Note marginale :Autorisation : période d’échelonnement prolongée

 S’il est d’avis que de sérieuses difficultés financières le justifient suite à la démonstration de l’employeur, le Commissaire à l’équité salariale peut, sur réception d’une demande visée au paragraphe 63(1), autoriser l’échelonnement des augmentations de la rémunération exigibles au titre d’un plan d’équité salariale sur une période plus longue que celle prévue aux alinéas 61(2)c) ou d) ou 62(4)e) ou f), selon le cas.

Renseignements et rapports

Note marginale :Renseignements ou conseils

 Le Commissaire à l’équité salariale peut de sa propre initiative fournir au ministre des renseignements ou des conseils sur tout enjeu ou problème systémique ou émergent en matière d’équité salariale et est tenu de le faire à la demande de ce dernier.

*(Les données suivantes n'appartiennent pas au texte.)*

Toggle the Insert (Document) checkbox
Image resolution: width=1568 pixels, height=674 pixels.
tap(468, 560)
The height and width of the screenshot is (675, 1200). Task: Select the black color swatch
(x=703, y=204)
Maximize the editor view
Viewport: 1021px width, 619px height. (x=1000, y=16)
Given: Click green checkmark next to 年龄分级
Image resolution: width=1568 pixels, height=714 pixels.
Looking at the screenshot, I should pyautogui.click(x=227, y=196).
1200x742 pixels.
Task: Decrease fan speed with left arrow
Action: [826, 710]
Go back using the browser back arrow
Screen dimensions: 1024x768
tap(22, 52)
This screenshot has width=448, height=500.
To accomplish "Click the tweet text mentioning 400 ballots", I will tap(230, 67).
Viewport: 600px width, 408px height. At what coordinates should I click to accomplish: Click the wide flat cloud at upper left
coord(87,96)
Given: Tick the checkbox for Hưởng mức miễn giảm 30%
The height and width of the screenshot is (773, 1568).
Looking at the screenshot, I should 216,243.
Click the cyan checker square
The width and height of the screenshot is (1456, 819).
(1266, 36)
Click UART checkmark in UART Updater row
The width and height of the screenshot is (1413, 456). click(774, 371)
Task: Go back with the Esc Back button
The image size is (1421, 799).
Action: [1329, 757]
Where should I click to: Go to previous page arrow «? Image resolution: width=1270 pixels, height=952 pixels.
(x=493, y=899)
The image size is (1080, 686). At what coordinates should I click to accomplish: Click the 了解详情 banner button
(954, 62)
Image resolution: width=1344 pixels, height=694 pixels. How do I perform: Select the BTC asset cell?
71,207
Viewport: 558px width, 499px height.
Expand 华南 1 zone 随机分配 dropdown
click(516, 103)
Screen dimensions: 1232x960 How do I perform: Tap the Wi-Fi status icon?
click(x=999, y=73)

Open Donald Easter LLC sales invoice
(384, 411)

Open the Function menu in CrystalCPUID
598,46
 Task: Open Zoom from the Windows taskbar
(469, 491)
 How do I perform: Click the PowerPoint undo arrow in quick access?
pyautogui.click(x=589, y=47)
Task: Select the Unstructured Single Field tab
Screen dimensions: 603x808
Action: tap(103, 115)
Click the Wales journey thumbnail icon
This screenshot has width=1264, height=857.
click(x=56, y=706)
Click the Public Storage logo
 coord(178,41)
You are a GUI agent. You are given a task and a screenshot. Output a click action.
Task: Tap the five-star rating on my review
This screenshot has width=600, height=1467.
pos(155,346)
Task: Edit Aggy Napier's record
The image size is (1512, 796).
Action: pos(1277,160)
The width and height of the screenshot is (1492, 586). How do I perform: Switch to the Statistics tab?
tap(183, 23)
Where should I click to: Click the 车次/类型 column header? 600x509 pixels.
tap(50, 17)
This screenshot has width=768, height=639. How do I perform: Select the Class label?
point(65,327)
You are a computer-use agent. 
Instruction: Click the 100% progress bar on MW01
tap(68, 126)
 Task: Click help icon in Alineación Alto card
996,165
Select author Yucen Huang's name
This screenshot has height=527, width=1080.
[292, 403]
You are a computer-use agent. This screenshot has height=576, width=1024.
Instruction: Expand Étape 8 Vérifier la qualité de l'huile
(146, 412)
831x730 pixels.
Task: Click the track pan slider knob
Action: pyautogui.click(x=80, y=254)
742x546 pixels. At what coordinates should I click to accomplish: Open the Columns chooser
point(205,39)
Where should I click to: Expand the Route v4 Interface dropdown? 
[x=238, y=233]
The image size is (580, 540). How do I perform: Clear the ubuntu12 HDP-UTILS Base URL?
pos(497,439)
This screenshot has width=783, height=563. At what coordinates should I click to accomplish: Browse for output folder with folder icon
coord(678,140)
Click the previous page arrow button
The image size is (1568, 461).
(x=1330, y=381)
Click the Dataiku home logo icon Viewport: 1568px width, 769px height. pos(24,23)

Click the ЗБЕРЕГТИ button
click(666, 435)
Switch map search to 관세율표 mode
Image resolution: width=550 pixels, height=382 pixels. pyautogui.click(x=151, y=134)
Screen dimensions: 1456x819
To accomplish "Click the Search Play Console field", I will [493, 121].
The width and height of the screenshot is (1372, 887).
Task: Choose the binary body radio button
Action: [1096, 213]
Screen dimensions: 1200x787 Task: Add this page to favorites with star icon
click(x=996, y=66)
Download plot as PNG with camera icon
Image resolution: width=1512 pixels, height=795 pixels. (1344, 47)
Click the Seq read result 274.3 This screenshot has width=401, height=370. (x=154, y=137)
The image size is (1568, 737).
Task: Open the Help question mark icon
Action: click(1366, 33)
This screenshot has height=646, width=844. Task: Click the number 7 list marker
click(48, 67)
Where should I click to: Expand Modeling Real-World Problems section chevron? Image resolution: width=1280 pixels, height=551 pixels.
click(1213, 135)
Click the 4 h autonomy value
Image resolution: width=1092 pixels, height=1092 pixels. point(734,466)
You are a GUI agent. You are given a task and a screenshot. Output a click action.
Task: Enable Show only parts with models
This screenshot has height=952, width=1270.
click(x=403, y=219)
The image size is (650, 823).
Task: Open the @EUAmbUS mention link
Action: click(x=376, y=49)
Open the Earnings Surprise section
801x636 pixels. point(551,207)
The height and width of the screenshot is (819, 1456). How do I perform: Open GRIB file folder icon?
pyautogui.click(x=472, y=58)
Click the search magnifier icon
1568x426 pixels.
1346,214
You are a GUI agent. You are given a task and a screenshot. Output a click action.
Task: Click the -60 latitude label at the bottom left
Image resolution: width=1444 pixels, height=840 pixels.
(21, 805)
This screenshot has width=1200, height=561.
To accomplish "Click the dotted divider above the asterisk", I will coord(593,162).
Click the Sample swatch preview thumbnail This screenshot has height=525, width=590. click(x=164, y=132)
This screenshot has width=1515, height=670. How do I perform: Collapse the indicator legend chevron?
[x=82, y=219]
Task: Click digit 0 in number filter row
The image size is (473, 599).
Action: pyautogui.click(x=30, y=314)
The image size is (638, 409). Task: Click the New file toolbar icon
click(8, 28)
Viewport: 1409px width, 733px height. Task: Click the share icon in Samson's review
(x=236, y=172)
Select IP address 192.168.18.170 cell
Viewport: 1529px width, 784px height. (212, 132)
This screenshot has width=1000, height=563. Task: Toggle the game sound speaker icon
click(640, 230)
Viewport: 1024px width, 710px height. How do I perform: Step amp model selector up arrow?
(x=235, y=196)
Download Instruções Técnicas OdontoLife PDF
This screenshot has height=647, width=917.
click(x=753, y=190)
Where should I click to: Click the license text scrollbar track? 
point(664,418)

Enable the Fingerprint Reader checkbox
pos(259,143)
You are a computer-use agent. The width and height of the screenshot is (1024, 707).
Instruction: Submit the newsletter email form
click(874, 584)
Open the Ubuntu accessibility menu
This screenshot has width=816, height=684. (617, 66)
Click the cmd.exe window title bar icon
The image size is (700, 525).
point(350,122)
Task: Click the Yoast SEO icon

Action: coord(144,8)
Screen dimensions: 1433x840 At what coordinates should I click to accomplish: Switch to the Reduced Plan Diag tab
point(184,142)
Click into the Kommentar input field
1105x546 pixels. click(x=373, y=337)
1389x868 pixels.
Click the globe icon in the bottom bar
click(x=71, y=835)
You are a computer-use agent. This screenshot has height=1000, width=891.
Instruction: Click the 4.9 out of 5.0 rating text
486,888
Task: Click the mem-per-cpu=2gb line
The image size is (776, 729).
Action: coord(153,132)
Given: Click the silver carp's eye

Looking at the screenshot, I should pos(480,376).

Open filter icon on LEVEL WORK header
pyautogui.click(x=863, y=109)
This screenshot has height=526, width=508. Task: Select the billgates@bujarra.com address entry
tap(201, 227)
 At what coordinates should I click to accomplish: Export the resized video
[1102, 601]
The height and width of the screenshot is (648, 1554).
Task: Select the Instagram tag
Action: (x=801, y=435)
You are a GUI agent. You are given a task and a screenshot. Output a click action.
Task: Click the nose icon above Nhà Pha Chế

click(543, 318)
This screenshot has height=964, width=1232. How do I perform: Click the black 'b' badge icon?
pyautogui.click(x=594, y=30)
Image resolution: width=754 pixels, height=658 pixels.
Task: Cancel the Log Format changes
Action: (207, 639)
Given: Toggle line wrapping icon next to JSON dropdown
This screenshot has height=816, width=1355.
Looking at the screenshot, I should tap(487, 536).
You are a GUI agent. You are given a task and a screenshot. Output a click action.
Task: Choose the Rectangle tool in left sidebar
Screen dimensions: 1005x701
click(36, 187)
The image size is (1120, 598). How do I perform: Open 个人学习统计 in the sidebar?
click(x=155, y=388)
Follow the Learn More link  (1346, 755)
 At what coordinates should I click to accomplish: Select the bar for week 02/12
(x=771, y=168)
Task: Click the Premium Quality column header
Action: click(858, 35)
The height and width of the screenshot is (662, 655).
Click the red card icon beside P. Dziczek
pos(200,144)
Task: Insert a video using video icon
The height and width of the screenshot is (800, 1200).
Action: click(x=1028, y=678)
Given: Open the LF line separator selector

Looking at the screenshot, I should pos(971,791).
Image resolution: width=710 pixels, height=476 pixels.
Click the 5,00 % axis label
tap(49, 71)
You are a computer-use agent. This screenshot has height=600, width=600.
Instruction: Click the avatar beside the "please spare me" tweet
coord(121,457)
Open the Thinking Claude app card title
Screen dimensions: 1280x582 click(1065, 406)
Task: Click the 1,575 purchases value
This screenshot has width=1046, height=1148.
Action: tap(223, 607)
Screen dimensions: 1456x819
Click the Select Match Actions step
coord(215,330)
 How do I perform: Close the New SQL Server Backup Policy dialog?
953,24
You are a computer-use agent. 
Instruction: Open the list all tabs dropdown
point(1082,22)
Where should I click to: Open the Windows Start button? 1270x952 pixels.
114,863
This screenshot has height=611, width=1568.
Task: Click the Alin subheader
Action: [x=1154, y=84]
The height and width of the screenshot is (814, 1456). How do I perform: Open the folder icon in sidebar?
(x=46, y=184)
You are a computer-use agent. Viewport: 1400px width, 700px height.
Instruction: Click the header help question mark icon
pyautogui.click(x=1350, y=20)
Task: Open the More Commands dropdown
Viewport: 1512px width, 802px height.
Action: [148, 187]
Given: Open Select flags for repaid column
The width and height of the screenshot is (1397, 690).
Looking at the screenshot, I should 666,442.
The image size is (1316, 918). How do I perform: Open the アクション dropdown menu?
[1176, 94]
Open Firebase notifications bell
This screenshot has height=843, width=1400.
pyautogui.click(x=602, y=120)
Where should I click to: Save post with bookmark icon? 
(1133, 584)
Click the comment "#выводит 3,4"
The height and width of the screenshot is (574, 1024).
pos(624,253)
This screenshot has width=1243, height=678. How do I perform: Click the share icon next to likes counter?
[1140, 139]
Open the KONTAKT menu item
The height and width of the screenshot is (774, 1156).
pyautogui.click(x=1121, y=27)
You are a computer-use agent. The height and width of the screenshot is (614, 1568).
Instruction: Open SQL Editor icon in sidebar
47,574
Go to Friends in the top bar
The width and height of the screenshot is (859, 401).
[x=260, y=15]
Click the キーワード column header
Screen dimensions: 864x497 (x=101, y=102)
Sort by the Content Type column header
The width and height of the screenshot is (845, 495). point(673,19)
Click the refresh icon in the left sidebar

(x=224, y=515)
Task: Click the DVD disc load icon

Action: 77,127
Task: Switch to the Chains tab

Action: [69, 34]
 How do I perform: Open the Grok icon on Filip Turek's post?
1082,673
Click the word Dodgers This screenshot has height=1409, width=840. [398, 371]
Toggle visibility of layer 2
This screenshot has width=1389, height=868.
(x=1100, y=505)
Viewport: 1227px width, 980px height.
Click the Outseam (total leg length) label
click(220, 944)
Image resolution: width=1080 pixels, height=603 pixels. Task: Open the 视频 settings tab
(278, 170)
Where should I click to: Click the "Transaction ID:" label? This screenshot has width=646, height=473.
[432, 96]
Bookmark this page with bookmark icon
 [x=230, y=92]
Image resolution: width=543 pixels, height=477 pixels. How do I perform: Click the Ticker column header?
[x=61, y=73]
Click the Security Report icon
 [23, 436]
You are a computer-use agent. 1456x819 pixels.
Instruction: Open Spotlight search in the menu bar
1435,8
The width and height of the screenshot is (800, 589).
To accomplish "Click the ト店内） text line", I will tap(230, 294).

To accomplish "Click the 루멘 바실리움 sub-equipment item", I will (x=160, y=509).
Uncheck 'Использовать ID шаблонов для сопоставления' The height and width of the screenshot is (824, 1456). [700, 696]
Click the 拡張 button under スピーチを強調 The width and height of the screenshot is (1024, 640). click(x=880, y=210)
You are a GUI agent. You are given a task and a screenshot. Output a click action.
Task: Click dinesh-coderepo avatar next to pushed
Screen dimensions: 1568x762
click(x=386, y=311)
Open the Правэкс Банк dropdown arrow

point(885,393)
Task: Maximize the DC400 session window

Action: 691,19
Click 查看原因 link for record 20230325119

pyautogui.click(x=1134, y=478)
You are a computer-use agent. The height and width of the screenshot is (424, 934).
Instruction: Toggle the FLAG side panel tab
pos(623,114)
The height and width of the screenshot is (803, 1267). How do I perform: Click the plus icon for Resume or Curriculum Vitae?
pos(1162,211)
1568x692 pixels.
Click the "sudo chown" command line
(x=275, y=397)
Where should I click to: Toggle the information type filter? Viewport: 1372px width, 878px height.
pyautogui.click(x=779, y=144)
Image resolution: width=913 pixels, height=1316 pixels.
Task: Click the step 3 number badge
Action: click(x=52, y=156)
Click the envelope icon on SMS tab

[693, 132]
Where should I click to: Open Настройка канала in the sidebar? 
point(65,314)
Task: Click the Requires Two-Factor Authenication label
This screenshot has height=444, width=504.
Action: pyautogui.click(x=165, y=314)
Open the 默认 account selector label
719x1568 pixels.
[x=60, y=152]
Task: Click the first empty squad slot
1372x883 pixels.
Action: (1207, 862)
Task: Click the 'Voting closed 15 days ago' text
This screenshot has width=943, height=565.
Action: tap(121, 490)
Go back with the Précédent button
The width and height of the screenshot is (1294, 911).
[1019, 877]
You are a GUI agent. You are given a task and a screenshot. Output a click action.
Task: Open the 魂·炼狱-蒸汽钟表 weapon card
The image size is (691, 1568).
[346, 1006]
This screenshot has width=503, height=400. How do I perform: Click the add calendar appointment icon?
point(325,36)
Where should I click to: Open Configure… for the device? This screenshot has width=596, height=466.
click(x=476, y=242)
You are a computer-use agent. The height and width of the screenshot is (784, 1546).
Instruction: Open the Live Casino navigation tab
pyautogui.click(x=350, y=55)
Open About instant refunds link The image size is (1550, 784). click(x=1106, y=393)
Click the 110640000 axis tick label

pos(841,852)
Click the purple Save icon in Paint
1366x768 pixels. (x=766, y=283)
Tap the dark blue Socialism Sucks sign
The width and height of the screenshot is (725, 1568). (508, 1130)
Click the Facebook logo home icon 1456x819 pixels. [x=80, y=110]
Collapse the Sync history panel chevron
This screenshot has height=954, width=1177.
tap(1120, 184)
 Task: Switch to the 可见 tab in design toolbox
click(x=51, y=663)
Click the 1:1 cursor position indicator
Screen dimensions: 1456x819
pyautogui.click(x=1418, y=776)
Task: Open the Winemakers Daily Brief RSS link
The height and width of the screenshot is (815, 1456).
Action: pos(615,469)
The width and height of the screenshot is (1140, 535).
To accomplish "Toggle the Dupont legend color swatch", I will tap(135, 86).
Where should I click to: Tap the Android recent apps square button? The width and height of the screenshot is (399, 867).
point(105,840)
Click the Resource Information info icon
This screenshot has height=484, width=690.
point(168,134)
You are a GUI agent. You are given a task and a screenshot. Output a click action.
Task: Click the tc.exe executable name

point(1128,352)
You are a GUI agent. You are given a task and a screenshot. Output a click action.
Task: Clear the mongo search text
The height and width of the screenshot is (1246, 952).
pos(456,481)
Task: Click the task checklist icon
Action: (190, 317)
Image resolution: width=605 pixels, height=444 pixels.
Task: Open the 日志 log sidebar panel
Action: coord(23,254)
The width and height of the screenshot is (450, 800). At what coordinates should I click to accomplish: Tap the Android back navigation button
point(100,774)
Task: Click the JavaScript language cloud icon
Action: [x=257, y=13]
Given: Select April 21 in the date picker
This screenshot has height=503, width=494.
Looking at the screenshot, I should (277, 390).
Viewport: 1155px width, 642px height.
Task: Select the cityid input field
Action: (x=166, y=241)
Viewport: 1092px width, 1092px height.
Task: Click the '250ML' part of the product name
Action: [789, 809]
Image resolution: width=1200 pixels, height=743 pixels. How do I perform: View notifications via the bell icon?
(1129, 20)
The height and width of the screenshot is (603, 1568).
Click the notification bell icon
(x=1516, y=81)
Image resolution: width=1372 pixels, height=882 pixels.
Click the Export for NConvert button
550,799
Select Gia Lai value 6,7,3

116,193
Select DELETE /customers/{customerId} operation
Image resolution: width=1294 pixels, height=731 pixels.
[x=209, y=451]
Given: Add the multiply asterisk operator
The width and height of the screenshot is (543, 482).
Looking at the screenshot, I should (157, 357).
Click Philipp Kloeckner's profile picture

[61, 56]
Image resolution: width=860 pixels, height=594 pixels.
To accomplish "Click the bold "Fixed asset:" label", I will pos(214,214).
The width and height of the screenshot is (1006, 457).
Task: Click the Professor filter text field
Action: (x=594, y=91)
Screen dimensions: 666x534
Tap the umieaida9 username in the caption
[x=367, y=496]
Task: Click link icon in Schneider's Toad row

Note marginale :Rapports spéciaux

  •  (1) Le Commissaire à l’équité salariale peut, de sa propre initiative, préparer un rapport sur des questions liées à l’exécution et au contrôle d’application de la présente loi ou sur tout enjeu ou problème systémique ou émergent en matière d’équité salariale et est tenu de le faire à la demande du ministre.

  • Note marginale :Remise des rapports spéciaux

    (2) Le plus tôt possible, mais au plus tard dans les trois mois suivant la fin de l’exercice au cours duquel le rapport a été préparé, le Commissaire à l’équité salariale fait remettre le rapport au président du Sénat et à celui de la Chambre des communes pour dépôt devant leurs chambres respectives. Il en fournit une copie au ministre et au ministre de la Justice.